(Passage for review begins)

By Amber Hester Kuehn, HHI Sea Turtle Protection Project Manager
About 30 years ago, a loggerhead hatchling sea turtle emerged with a hundred others from one sandy hole on a dark Hilton Head beach. She was two inches long and headed for a vast sea of darkness. Odds against her, instinct set her course as she entered the surf and swam east as fast as her frenzy would take her. As night turned into day, the journey became more perilous. Pelicans swooped in and barely missed her, although others were not so lucky.
The bulky bird pushed her down deeper where a fish tried to swallow her. A boat zoomed by and she tumbled in the wake, away from the fin fish disaster. The water was full of bubbles, but her magnetite had since connected with the magnetic fields of the earth to set her back on track. Her ancestors navigated the ocean before the dinosaurs roamed the earth – she was born with the potential of inheriting all of this knowledge if she could just survive long enough to walk into the water and swim against the waves for 30 minutes. Twenty miles offshore with 40 miles before she reached the current, shelter and food, she kept going.
The Gulf Stream “Express” took her across the Atlantic and to the Azores, an isolated island chain off the coast of Portugal. It took about a year – not a fast train, and not the safest route either. Other currents tempted her to move away from the North Atlantic Gyre; they would have taken her to the frigid waters of the Arctic or into the middle of the Sargasso Sea where she would get nowhere. There were other sea turtles there when she arrived, ages ranging from one to 10 years, from Florida, Georgia, South Carolina and North Carolina. One by one, new hatchlings were arriving as the older ones moved out, never to return. Where did they go?

(Passage for review ends)

▸ **Try it**
Please write out the loggerhead sea turtle passage above in full, word for word.

(Data under study begins)

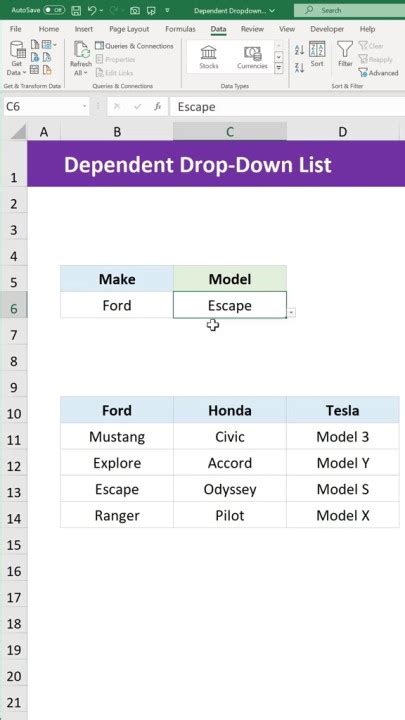Click the Advanced filter button
The width and height of the screenshot is (405, 720).
coord(378,73)
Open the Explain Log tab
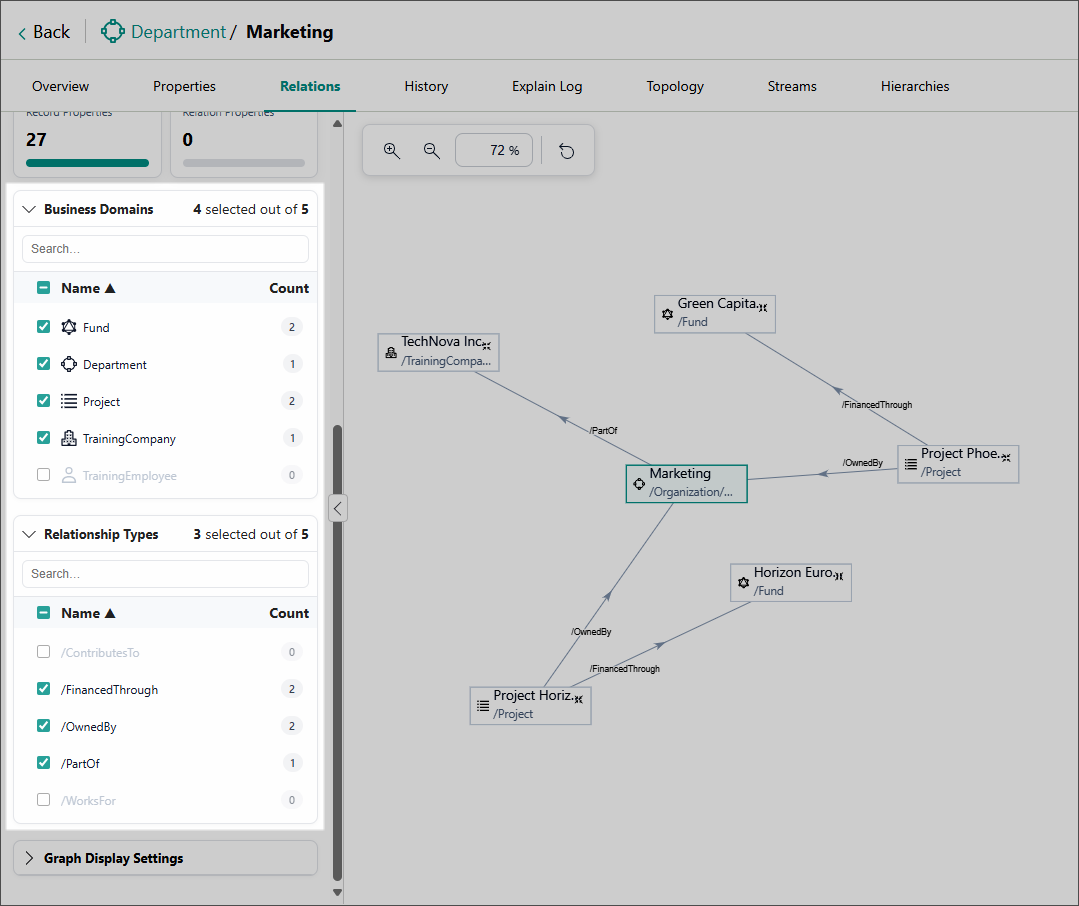 click(x=547, y=86)
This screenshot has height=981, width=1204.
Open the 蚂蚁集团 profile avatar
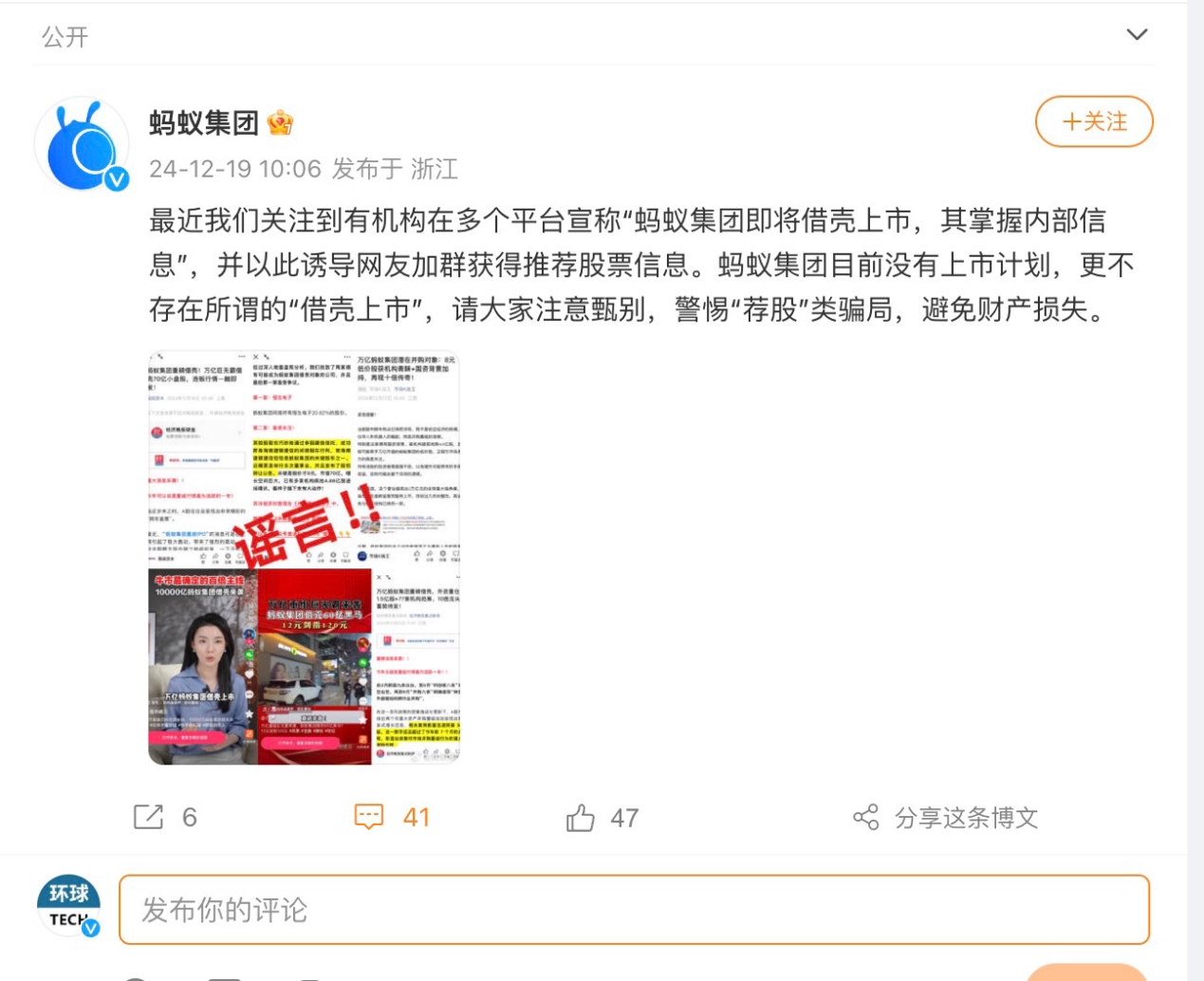pos(82,144)
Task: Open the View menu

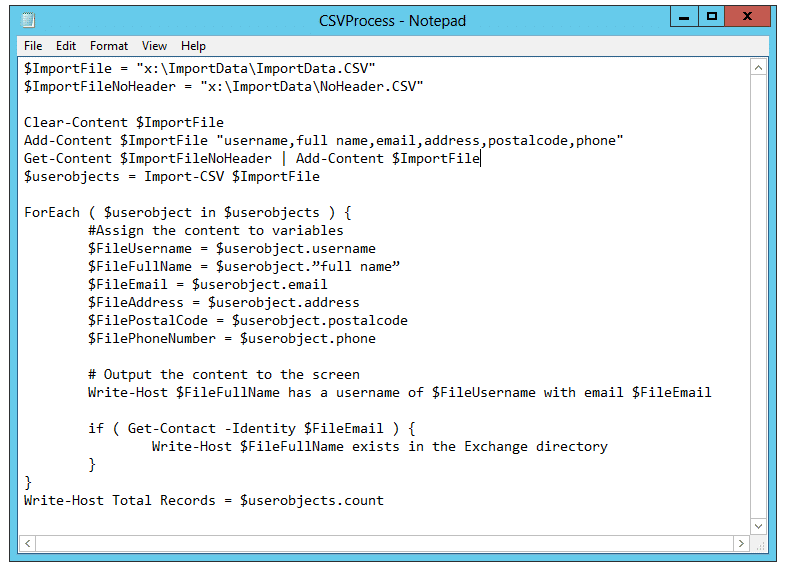Action: tap(154, 46)
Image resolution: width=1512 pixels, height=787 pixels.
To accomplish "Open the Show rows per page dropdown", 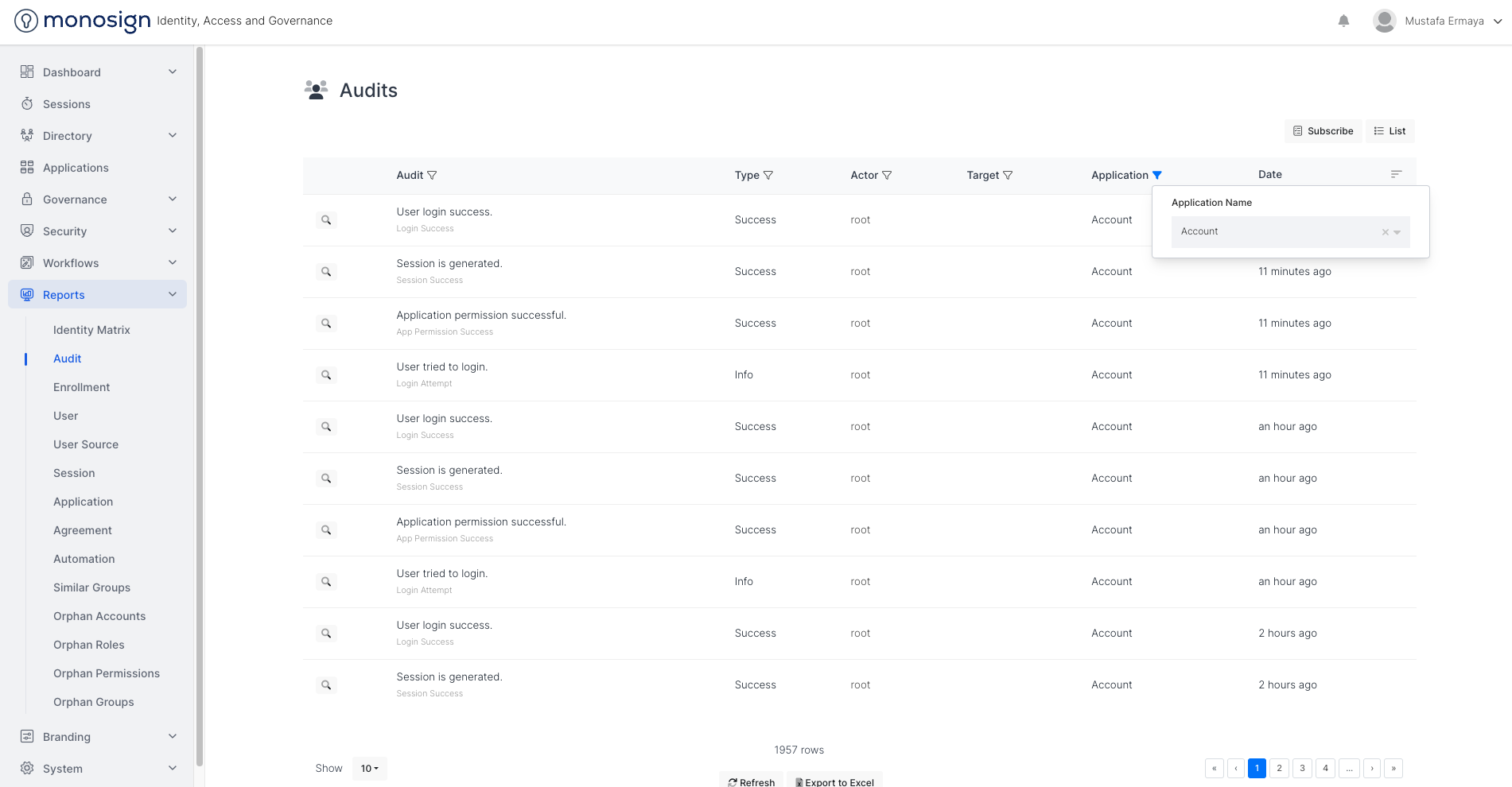I will coord(370,769).
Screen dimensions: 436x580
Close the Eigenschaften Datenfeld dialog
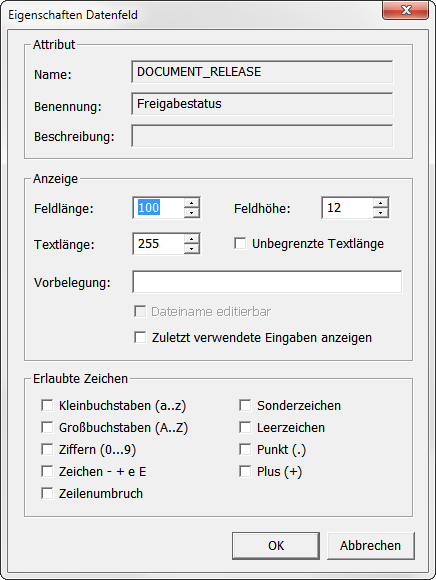(x=406, y=10)
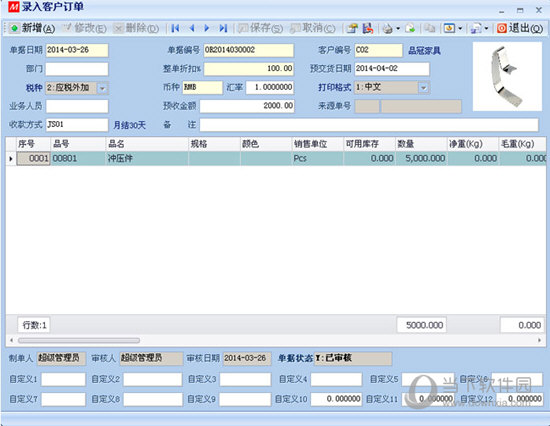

(Data under study ends)

▸ **Answer space**
By Amber Hester Kuehn, HHI Sea Turtle Protection Project Manager
About 30 years ago, a loggerhead hatchling sea turtle emerged with a hundred others from one sandy hole on a dark Hilton Head beach. She was two inches long and headed for a vast sea of darkness. Odds against her, instinct set her course as she entered the surf and swam east as fast as her frenzy would take her. As night turned into day, the journey became more perilous. Pelicans swooped in and barely missed her, although others were not so lucky.
The bulky bird pushed her down deeper where a fish tried to swallow her. A boat zoomed by and she tumbled in the wake, away from the fin fish disaster. The water was full of bubbles, but her magnetite had since connected with the magnetic fields of the earth to set her back on track. Her ancestors navigated the ocean before the dinosaurs roamed the earth – she was born with the potential of inheriting all of this knowledge if she could just survive long enough to walk into the water and swim against the waves for 30 minutes. Twenty miles offshore with 40 miles before she reached the current, shelter and food, she kept going.
The Gulf Stream “Express” took her across the Atlantic and to the Azores, an isolated island chain off the coast of Portugal. It took about a year – not a fast train, and not the safest route either. Other currents tempted her to move away from the North Atlantic Gyre; they would have taken her to the frigid waters of the Arctic or into the middle of the Sargasso Sea where she would get nowhere. There were other sea turtles there when she arrived, ages ranging from one to 10 years, from Florida, Georgia, South Carolina and North Carolina. One by one, new hatchlings were arriving as the older ones moved out, never to return. Where did they go?